*Source records*
========================================================================

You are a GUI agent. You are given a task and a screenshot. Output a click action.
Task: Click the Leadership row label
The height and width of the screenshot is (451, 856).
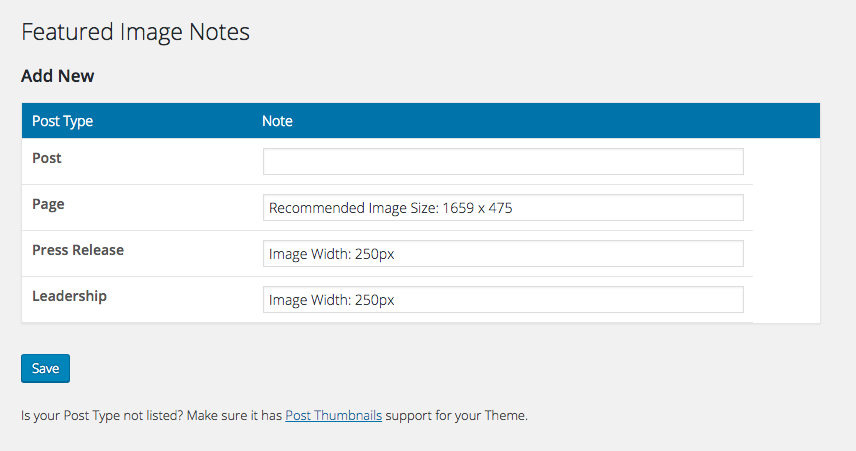point(69,296)
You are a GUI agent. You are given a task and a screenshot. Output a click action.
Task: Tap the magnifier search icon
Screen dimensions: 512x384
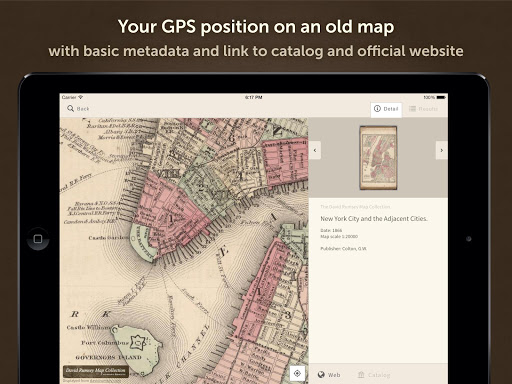[70, 108]
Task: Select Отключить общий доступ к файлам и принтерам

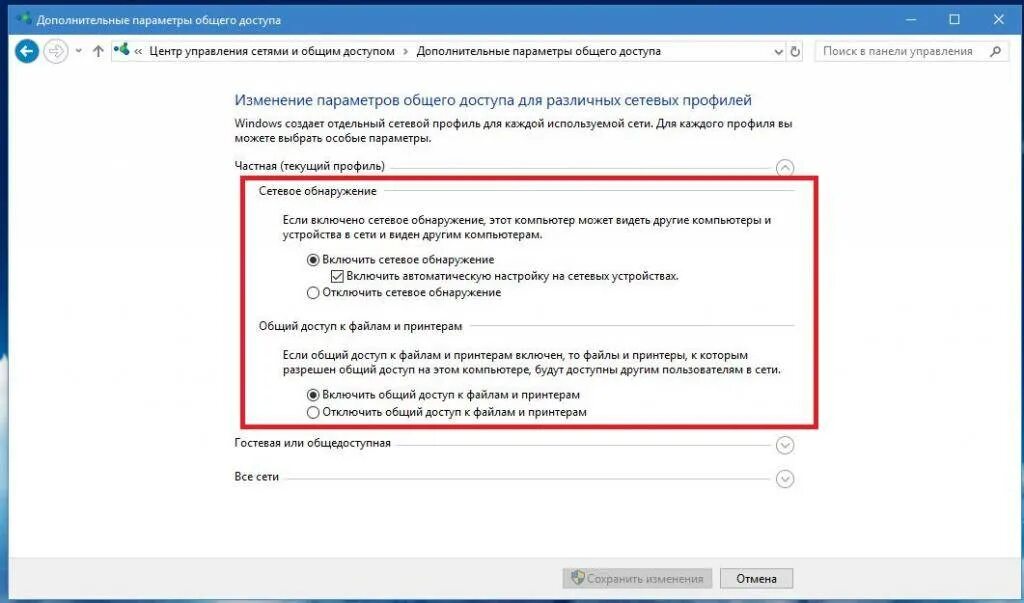Action: (x=313, y=412)
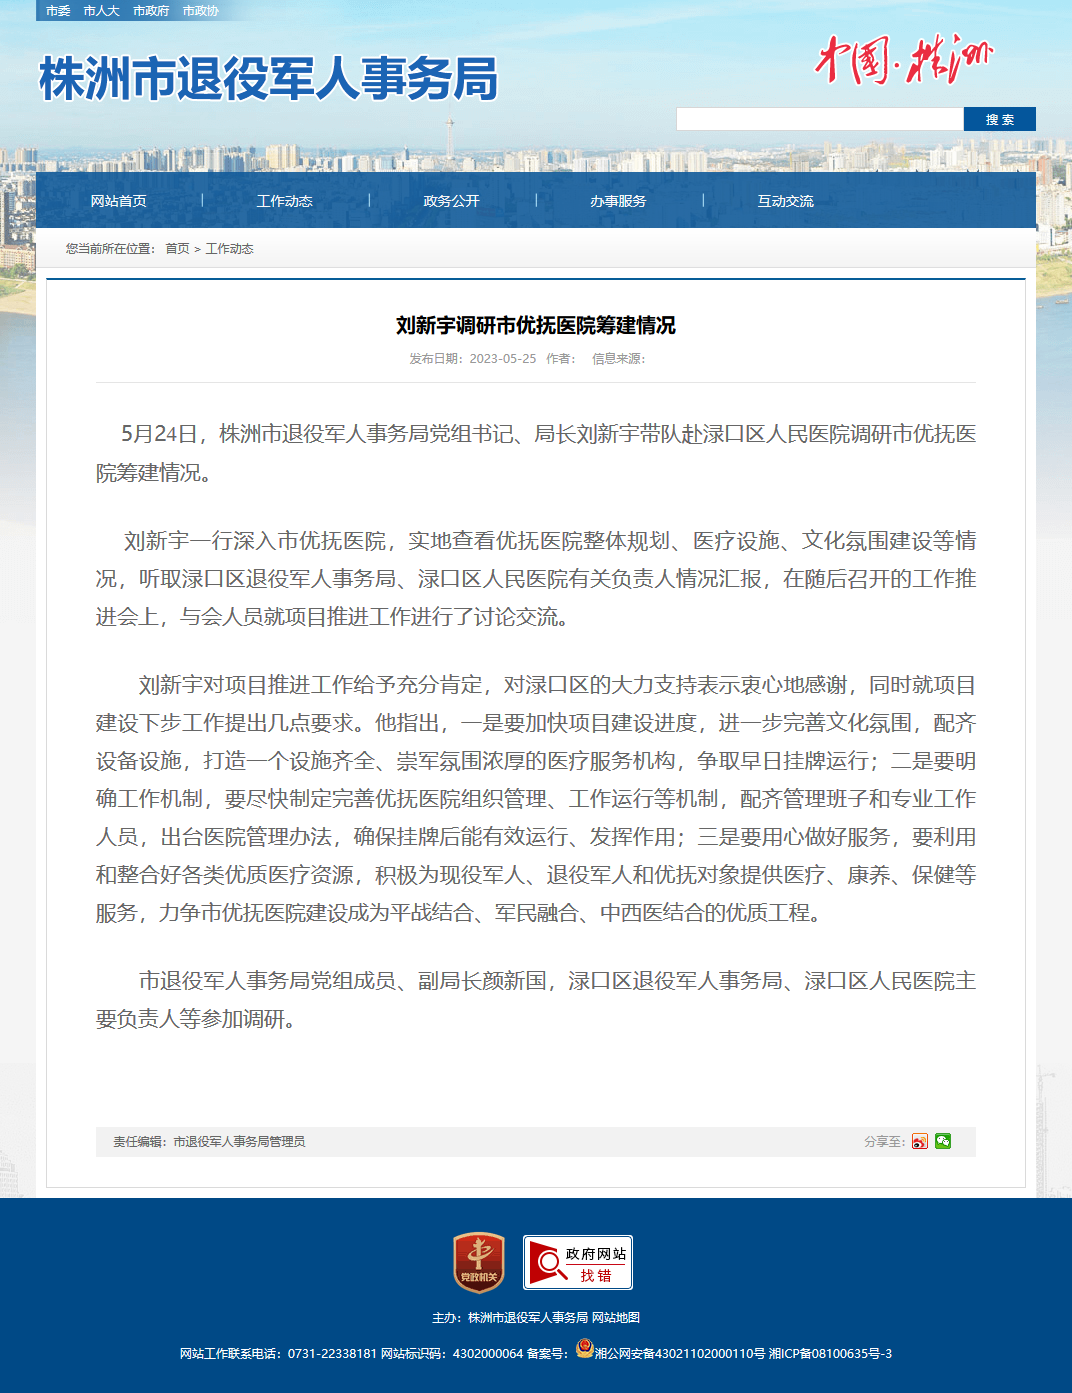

========================================================================

*Your instructions*
In your transcription of the listing above, match each line exactly and include no pictures.

*Task result*
You are a GUI agent. You are given a task and a screenshot. Output a click action.
Task: Click the Leadership row label
The height and width of the screenshot is (451, 856).
point(69,296)
You are a GUI agent. You are given a task and a screenshot. Output a click action.
Task: Tap the magnifier search icon
Screen dimensions: 512x384
[70, 108]
Task: Select Отключить общий доступ к файлам и принтерам

Action: (x=313, y=412)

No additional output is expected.